Raymond Farquet est le lauréat du Prix de la Loterie romande de l'AVE 2011. Une cérémonie a été organisée récemment à Naters , suivie d'une conférence sur Rilke et ses relations avec le Valais .Le poète Rainer Maria Rilke a vécu plusieurs années en Valais: il en a «ressenti» les paysages au plus profond de lui-même, en a aimé les lumières, les contrastes du relief, les variations de couleurs, construisant des liens charnels avec le Vieux Pays. C’est cette histoire que nous a contée Curdin Ebneter, dernièrement à Naters, à l’occasion de l’assemblée générale de l’AVE, l’association valaisanne des écrivains.
A l’issue de la partie administrative, Curdin Ebneter, secrétaire de la Fondation Rilke et auteur d’une importante biographie consacrée à cet écrivain, a suscité beaucoup d’intérêt auprès du public venu nombreux pour écouter sa conférence intitulée «Présence de Rilke en Valais». On sait que le grand auteur de langue allemand a vécu en Valais entre 1921 à 1926 et qu’il est enterré à Rarogne, à 15 kilomètres en amont de Sierre.
Relevons que l’AVE reçoit en effet chaque année des invités conférenciers, amoureux des lettres, parmi lesquels sont venus en Valais Anne Perrier, Agota Kristof, Georges Borgeaud, Jeanne Hersch, José Giovanni, Yvette Zgraggen et bien d’autres.
Concours littéraires 2011
Le président de l’AVE, Jacques Tornay de Martigny, a rappelé le rôle essentiel de l’association des écrivains dans la promotion des lettres dans notre canton avec l’organisation annuelle de concours littéraires pour les jeunes. Plusieurs dizaines de jeunes entre 12 et 20 ans y participent dans diverses catégories. Cette année le jury des jeunes a attribué trois mentions à Delphine Mamie, Sonia Mendès et Candice Rey et un premier prix ex-aequo à Rachel Häubi et Sandra Bonvin.
Au cours de la même après-midi, l’Association Valaisanne des Ecrivains a remis le Prix 2011 des Ecrivains à Pierre-Marie Pouget et, pour le Haut-Valais, à Nicolas Eyer.
le nouvelliste
Le Prix de la Loterie Romande a été attribué à Raymond Farquet pour «Le Voyage Amoureux» aux Editions de L’Aire. Raymond Farquet a une une belle œuvre littéraire derrière lui. Professeur à Genève il a parcouru les vallées latérales valaisannes à pied et en a tiré «Le Voyage Amoureux», une véritable découverte ethnographique et littéraire de notre canton, une rencontre de gens vrais et authentiques, qui constituent la substance du Valais profond. Raymond Farquet est un écrivain très sensible, qui sait exprimer la profondeur des êtres et des choses, qui dans ses rencontres au quotidien, dans les détails et les faits les plus simples nous fait aller à l'essentiel, avec pureté, netteté et une grande vérité. Raymond Farquet vit depuis longtemps à Genève où il a enseigné de nombreuses années.

- DONNÉES -

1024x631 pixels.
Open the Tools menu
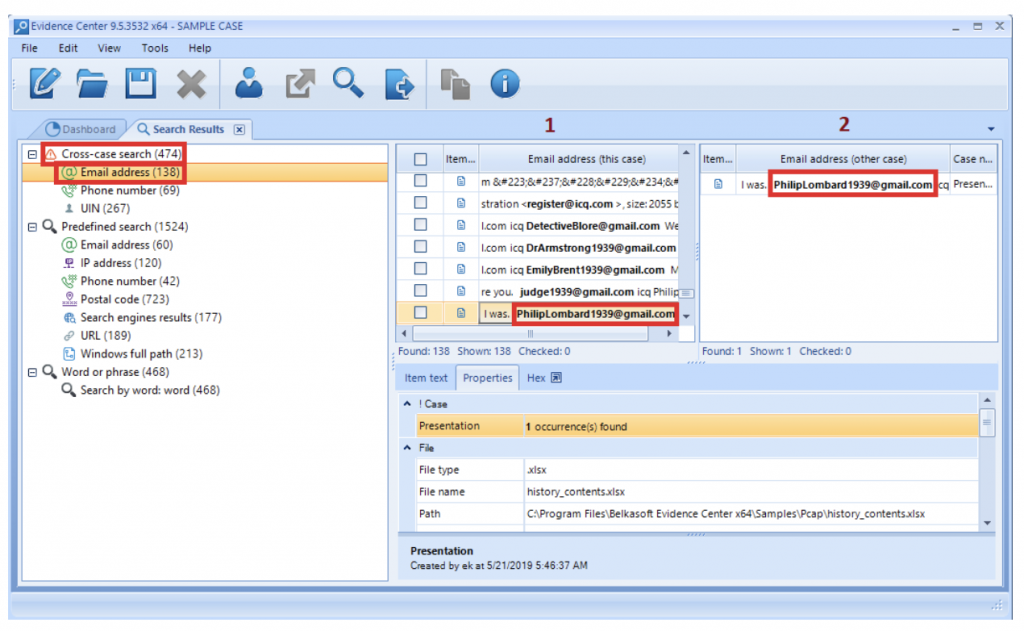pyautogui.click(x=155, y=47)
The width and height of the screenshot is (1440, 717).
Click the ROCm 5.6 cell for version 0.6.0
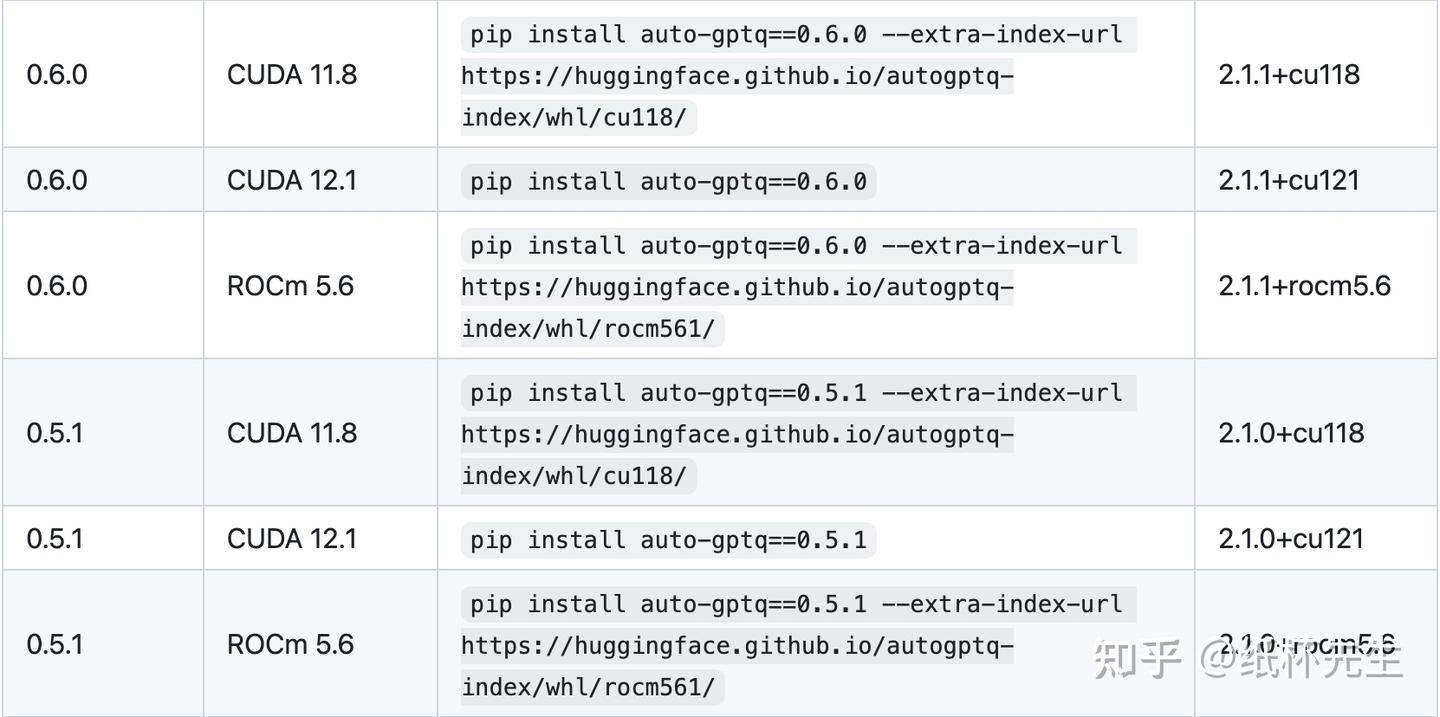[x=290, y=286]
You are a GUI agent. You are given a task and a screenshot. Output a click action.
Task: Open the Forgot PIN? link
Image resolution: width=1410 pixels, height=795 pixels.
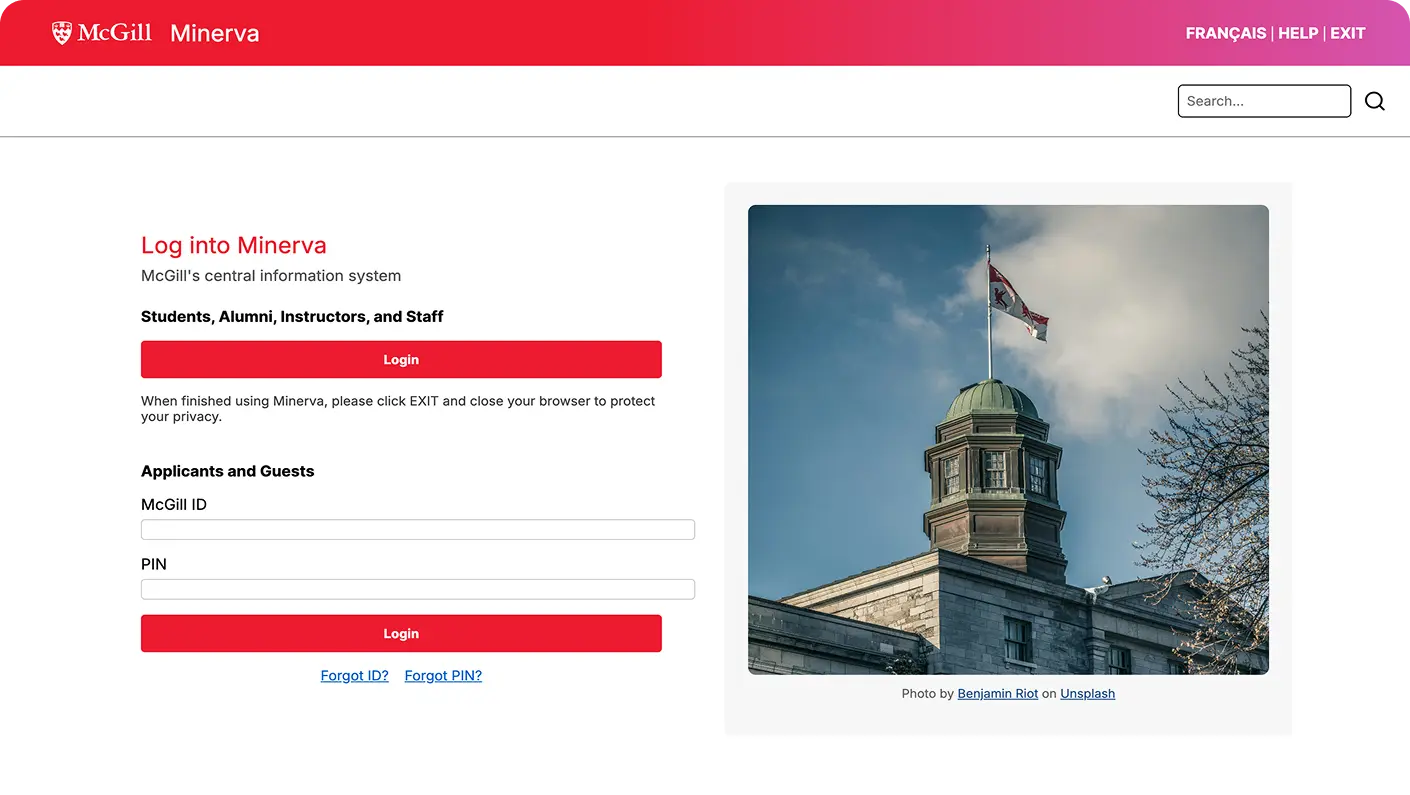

- CONSIGNE 1 -
Selon le texte source sur l'AVE, à qui a été remis le Prix 2011 des Ecrivains pour le Haut-Valais ?
- CONSIGNE 2 -
Reprenez le texte source sur l'AVE de «Concours littéraires 2011» à «et Sandra Bonvin.», en renommant «jury des jeunes» en «jury junior».
- CONSIGNE 3 -
Prolongez le texte source sur l'AVE au-delà de sa dernière phrase.

- RÉPONSE 1 -
À Nicolas Eyer.

- RÉPONSE 2 -
Concours littéraires 2011
Le président de l’AVE, Jacques Tornay de Martigny, a rappelé le rôle essentiel de l’association des écrivains dans la promotion des lettres dans notre canton avec l’organisation annuelle de concours littéraires pour les jeunes. Plusieurs dizaines de jeunes entre 12 et 20 ans y participent dans diverses catégories. Cette année le jury junior a attribué trois mentions à Delphine Mamie, Sonia Mendès et Candice Rey et un premier prix ex-aequo à Rachel Häubi et Sandra Bonvin.

- RÉPONSE 3 -
Fragile existence
Le vent fou dans les cheveux verts des mélèzes, la clairière ouverte aux mille lumières, les pentes lustrées des alpages qui traversent les paysages silencieux de la montagne, leurs compositions magiques, les rivières polies par les eaux claires, la musique flutée du soleil blanc, les ailes transparentes des abeilles sur la colline fauve, le chant désespéré des bergeronnettes orphelines, la peur accrochée aux lambris de la pleine journée, les falaises d’où se jettent tous les errants et les vagabonds du bonheur, les sentiers serpentant le coteau et les vignobles géométriques, la berge déserte d’une écriture toujours recommencée, la vie s’accumule dans les parois d’une goutte de rosée, je te sens proche de moi, blottie dans la lueur d’une groseille matinale.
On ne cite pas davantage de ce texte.